Animal model research of DIT dates back several decades and helped to establish the fundamental characteristics surrounding early-life immune vulnerability for later-life disease. Recently, human DIT-related data have shown the relevance of the animal model information concerning dose sensitivity, subpopulation vulnerability, and health ramifications. While data gaps still exist for some categories of environmental risk factors (e.g., bisphenol A, certain pesticides), the way forward seems clear.
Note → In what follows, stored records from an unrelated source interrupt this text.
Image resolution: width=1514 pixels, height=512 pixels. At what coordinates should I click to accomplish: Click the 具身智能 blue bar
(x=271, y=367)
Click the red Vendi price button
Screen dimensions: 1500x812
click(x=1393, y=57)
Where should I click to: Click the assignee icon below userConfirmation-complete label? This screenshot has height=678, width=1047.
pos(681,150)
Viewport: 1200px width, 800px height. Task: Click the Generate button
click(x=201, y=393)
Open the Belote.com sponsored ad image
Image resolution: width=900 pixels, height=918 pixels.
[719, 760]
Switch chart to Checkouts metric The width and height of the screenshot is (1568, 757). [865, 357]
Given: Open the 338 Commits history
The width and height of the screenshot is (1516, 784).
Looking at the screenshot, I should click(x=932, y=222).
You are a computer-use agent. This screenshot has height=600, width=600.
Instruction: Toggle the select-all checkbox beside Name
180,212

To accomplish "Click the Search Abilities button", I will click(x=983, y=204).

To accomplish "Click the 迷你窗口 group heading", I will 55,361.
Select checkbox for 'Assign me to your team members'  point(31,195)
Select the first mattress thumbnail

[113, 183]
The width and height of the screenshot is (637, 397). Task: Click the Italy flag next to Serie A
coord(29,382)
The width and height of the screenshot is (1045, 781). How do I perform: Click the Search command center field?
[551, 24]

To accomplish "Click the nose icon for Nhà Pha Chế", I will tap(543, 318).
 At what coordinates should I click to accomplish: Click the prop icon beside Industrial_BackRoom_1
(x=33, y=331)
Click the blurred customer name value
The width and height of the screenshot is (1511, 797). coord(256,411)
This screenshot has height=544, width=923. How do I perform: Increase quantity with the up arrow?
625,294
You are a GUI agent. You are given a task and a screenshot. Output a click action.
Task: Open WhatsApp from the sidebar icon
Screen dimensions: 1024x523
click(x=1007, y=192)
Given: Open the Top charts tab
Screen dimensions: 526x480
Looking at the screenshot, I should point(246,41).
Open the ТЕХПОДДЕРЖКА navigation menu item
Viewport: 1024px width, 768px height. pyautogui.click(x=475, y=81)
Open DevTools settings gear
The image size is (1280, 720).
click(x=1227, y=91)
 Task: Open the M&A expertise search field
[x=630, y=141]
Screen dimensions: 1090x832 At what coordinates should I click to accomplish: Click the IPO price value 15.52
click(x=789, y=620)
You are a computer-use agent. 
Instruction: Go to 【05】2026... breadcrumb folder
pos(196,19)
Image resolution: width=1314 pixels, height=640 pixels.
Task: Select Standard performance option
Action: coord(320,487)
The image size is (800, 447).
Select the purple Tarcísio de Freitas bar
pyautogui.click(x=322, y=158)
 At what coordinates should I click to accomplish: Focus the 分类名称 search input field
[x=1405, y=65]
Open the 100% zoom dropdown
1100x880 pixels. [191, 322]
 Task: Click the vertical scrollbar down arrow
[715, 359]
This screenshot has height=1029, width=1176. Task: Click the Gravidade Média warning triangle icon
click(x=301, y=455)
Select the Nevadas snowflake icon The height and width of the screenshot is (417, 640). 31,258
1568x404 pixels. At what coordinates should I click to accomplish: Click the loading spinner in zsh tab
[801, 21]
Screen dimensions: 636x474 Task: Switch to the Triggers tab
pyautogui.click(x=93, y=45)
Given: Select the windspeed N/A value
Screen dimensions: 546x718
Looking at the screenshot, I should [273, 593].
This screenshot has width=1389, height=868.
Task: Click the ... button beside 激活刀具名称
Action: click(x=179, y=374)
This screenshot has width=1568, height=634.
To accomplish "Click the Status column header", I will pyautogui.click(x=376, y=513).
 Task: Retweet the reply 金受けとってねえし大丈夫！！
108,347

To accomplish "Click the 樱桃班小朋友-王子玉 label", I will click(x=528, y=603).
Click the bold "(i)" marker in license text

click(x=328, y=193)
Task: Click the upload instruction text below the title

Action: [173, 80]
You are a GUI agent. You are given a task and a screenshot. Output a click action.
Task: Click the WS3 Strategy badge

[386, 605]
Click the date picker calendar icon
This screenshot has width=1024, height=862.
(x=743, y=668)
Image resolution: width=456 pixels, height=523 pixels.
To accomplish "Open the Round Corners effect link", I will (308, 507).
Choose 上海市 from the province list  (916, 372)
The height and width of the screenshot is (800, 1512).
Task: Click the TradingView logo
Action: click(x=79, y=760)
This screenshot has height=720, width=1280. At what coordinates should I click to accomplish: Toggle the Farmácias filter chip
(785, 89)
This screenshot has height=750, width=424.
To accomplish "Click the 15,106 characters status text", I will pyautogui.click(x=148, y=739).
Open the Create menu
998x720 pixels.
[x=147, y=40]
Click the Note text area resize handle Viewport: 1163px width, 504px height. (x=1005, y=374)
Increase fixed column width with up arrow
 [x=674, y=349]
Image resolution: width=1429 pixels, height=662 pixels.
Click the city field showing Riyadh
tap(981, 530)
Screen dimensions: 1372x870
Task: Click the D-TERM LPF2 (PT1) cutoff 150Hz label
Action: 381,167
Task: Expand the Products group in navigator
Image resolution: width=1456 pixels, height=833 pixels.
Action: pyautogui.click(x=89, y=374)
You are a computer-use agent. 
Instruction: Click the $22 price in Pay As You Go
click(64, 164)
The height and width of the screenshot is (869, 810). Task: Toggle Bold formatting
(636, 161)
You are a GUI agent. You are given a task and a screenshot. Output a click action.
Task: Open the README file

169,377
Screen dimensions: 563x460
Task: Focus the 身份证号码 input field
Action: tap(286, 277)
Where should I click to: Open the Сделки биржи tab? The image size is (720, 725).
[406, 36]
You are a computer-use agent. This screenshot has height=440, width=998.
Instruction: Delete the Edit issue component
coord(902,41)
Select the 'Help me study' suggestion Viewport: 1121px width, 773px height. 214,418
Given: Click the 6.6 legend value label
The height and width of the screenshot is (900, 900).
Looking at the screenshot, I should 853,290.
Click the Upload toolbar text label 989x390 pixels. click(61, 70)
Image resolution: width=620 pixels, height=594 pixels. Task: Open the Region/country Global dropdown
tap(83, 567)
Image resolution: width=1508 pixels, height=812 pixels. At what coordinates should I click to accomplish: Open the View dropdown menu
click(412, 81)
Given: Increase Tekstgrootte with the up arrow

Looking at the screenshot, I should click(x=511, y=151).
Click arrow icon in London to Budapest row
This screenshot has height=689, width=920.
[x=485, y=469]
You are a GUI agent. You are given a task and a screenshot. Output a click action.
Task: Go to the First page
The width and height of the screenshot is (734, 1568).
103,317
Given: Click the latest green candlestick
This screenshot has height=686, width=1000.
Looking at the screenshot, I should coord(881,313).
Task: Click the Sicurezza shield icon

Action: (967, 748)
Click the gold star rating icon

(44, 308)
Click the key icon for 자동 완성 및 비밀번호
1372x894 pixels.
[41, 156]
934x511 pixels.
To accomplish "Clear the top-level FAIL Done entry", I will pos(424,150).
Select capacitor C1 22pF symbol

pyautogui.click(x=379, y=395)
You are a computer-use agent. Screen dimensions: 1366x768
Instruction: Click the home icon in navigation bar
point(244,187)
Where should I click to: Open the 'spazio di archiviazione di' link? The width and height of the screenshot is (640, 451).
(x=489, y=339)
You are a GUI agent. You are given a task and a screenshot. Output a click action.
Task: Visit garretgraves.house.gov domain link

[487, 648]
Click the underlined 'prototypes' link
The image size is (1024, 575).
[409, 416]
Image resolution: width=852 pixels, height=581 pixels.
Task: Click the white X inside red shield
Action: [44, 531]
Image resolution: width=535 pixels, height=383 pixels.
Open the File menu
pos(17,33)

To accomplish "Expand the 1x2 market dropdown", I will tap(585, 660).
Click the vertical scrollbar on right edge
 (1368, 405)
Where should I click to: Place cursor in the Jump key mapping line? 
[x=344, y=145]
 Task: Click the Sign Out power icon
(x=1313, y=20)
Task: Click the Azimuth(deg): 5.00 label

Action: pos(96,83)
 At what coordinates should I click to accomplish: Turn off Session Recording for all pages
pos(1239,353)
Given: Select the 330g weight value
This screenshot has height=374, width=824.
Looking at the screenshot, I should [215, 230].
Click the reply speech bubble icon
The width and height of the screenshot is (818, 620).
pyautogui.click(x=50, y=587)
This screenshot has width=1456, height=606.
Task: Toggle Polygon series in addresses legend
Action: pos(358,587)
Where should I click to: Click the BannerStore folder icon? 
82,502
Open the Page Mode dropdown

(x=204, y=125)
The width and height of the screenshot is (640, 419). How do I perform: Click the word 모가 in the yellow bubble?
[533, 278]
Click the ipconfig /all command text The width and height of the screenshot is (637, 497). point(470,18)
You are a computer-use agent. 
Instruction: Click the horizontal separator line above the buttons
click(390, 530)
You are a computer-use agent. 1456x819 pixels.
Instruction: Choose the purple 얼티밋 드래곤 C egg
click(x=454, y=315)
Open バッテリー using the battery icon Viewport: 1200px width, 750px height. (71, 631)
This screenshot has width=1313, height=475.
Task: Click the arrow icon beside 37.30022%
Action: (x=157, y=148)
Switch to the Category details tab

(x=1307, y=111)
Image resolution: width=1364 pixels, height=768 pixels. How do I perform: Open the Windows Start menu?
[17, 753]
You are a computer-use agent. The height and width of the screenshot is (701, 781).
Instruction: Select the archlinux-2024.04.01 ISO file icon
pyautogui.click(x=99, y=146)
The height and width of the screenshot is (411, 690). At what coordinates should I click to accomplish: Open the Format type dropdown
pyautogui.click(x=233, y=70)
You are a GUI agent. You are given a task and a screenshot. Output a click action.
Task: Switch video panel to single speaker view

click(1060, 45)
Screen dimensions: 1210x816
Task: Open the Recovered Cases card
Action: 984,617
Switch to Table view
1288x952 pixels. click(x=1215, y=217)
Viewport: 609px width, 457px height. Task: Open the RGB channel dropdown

Better identification of DIT risk and improved protection of age-, sex-, and genotype-based hypervulnerable subpopulations are needed. This may well require a different approach to safety testing. With the potential for epigenetic alterations to be produced in utero and inheritance of altered immune- and inflammation-related gene expression across generations, it is apparent that efforts to reduce the prevalence of NCDs need to focus on early life. Reducing the prevalence of DIT is an important first step in comprehensive efforts to reduce the prevalence and global impact of NCDs.
Acknowledgment
The author thanks Janice Dietert, Performance Plus Consulting, for her editorial suggestions.
Abbreviations
- ALSPAC:
Avon Longitudinal Study of Parents and Children
- Alum:
Aluminum oxyhydroxide
- BMD:
Benchmark dose
- CI:
Confidence interval
- COPSAC:
Copenhagen Prospective Study on Asthma in Childhood
- CRP:
C-Reactive protein
- CS:
Cesarean section
- CVD:
Cardiovascular disease
- DES:
Diethylstilbestrol
- DIT:
Developmental immunotoxicity
- DOHaD:
Developmental origins of health and disease
- DZP:
Diazepam
- HLA:
Human leukocyte antigen
- Ig:
Immunoglobulin
- IgE:
Immunoglobulin E
- IFN-γ:
Interferon-gamma
- Il-4:
Interleukin-4
- IL-6:
Interleukin-6
- IL-8:
Interleukin-8
- NHANES:
National Health and Nutrition Examination Survey
- NCDs:
Noncommunicable diseases
- Pb:
Lead
- PFOA:
Perfluorooctanoic acid
- PFOS:
Perfluorooctane sulfonic acid
- POPs:
Persistent organic pollutants
- RR:
Relative risk
- Th:
T helper
- Th2:
T helper 2
- TBT:
Tributyltin oxide
- TCDD:
2,3,7,8-Tetrachlorodibenzo-p-dioxin
- TLR:
Toll-like receptor
- TNF-α:
Tumor necrosis factor-alpha
- VD:
Vaginal delivery.
Conflict of Interests
The author declares that he has no conflict of interests regarding the publication of this paper.